Dituduh Makar, Jurnalis Ditangkap Terkait Minahasa Merdeka, Ini Reaksi Pegiat HAM
"RO ditangkap di rumahnya di kota Bitung dan diproses terkait kasus makar," kata Kepala Bidang Humas Polda Sulut Kombes Pol Ibrahim Tompo.
Editor: Hasanudin Aco
TRIBUNNEWS.COM, JAKARTA - Seorang jurnalis ditangkap dengan tudingan makar karena menuarakan gagasan Minahasa Merdeka, dan pegiat HAM dan demokrasi menganggap penahanan ini berlebihan.
RO alias Rocky, 35, yang berprofesi sebagai jurnalis televisi, ditangkap aparat kepolisian daerah (Polda) Sulawesi Utara (Sulut) dan Den Intel Komando Daerah Militer XIII/Merdeka di rumahnya Jumat (2/6/2017) sekira pukul 22.30 Wita.
"RO ditangkap di rumahnya di kota Bitung dan diproses terkait kasus makar," kata Kepala Bidang Humas Polda Sulut Kombes Pol Ibrahim Tompo, kepada Lita Evangline Aruperes wartawan di Manado.
Menurut Ibrahim, pada Kamis 1 Juni 2017, RO bersama dua rekannya berbicara di hadapan sejumlah pihak yang sedang menggelar diskusi di perpusatakan Minahasa AZR Wenas Tomohon Utara. Dia meminta publik mendukung rencana referendum tersebut.
Disebutkan, tersangka banyak menyebar seruan jajak pendapat tanah Minahasa, baik secara langsung lewat aksi unjuk rasa maupun unggahan di media sosial pribadinya. Dalam unggahan di medsos, RO beberapa kali memperlihatkan apa yang disebut bendera Minahasa Land berwarna biru merah dihiasi 11 bintang.
"Kata Rocky dia telah melakukan aksi (menyerukan) referendum Minahasa merdeka pada 1 Desember dan 15 Desember 2016 di depan kantor gubernur, tujuannya untuk mempertegas eksistensi orang Minahasa atas kejadian yang selama ini telah terjadi," kata Ibrahim.
Ibrahim menyebut, melalui beberapa bukti terkumpul, polisi menangkapnya. "RO melanggar pasal 110 dan 106 KUHP tentang pidana makar," kata Ibrahim.

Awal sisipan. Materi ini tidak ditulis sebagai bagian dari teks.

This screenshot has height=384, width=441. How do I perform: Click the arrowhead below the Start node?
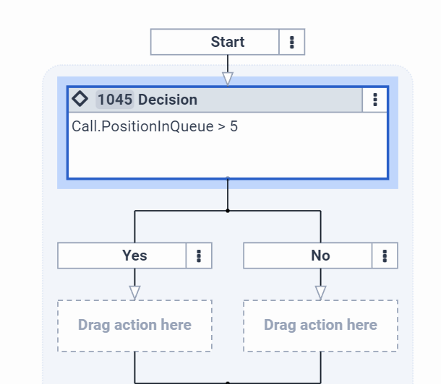[228, 78]
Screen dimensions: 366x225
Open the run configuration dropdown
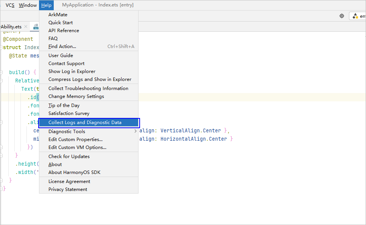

Wakil Kepala Penerangan (Wakapendam) Kodam XIII Merdeka Letkol Inf Vipy Amuranto Pranoto mengakui, pihaknya terlibat dalam penangkapan itu. "IYang melakukan penangkapan dari Polda sedangkan anggota Kodam melakukan pemantauan proses penangkapan RO," ujar Vipy saat dimintai keterangan melalui telepon genggamnya, Minggu (4/6).
Penangkapan ini disesalkan oleh Hendardi dari Setara Institute, lembaga pemerhati kebebasan berpendapat.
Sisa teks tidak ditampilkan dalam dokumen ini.